Though “maintaining a movie theater is not off the table,” part of the space will have to be devoted to other uses, the lawyer, Paul Bloom, a former Great Neck village justice and trustee, said at a meeting of the Council of Greater Manhasset Civic Associations last Wednesday. He represents Cinemas GMC LLC, the new owner of the two theaters.
“It could shrink down to zero, it could shrink down to two, it could shrink down to one, it could expand to four,” he said this week of the number of screens in the cinema. “All these things are being explored right now.”
Cinemas GMC LLC, a single-use company formed just for this purchase, bought the Plandome Road theater and Roslyn’s Bow Tie last month. Great Neck’s Bow Tie theater is also for sale, but Bloom said that the LLC is only focused on the two it bought. As of yet, he added, the LLC has not talked about plans for Roslyn’s Bow Tie theater.
Bloom and Adam Ruttner, a member of the LLC, attended the council’s monthly meeting to initiate a discussion about what Manhasset residents would like to see become of the Bow Tie space.
“We bought the company to make a profit,” Bloom, of Melville-based Harras Bloom & Archer LLP, said. “We’re here to listen.”
The space’s zoning is open to a variety of possible uses, including office, retail or hotel space, he said.
Meeting attendees said that the movie theater property should be used in a way that will add to the area’s downtown nightlife.
Instead of a cinema, perhaps the space could be made into a small center for the performing arts, as exists in Huntington, or an eat-in theater that takes reservations, said Marion Endrizzi, a board member of the Plandome Heights Civic Association. Or, suggested Andrew Schwenk, the council’s first vice president, the property could be a mixed-used establishment with both movies and another form of entertainment.

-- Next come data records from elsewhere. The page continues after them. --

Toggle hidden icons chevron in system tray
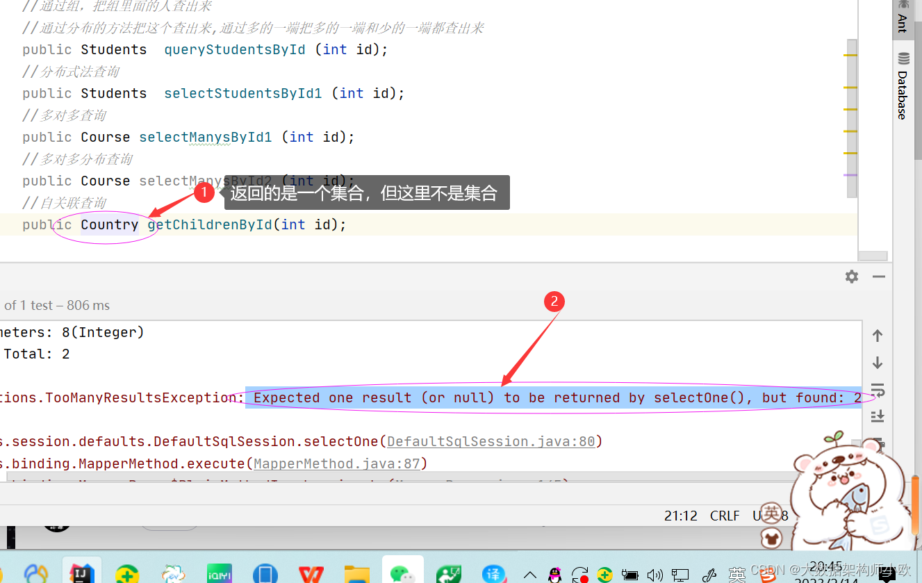Image resolution: width=922 pixels, height=583 pixels. click(529, 575)
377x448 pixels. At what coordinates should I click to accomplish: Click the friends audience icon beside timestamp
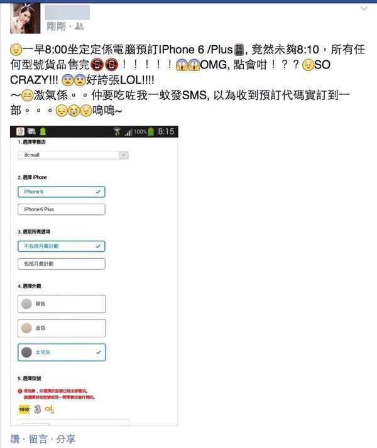(79, 26)
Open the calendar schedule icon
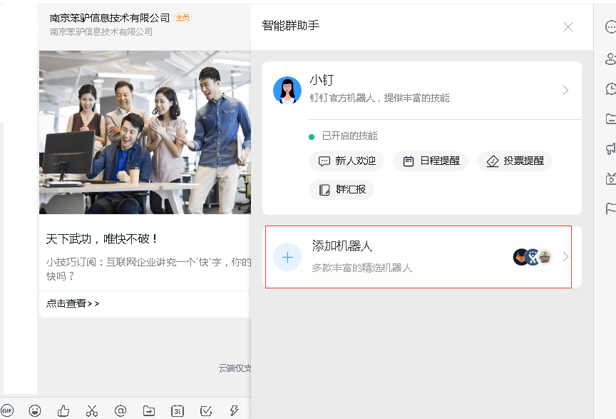 pyautogui.click(x=178, y=410)
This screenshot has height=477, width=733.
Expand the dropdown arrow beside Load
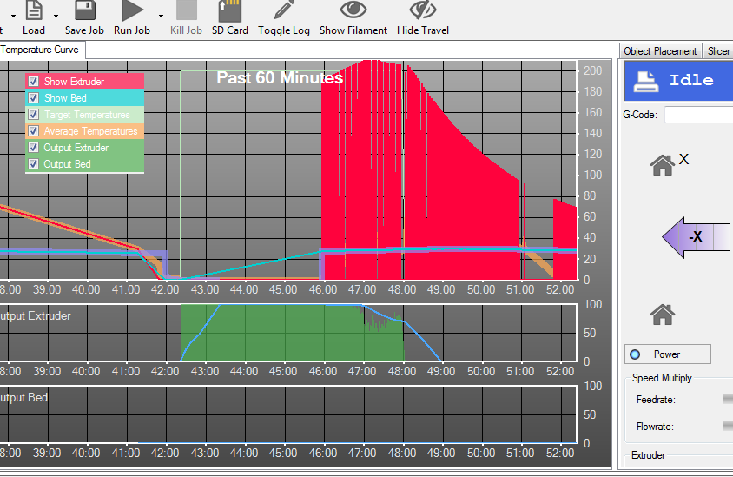point(56,16)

The only issue would be parking, since the cinema does not have any, Schwenk said. But, several attendees pointed out, the location is well-placed to cater to youths since it is within walking distance of places like the Manhasset Secondary School.
“They like to walk,” Schwenk said. “Even in the snow.”
Additional retail space would be one of the least feasible options for reworking the space, Bloom said.
While there are no concrete plans yet, the meeting established the beginning of discussions about what to do with the purchase.
The current leases for the two theaters last until the end of March 2022.
“We really do want to find a use that’s going to work for us and work for you and the town,” Ruttner said. “That’s the end goal here.”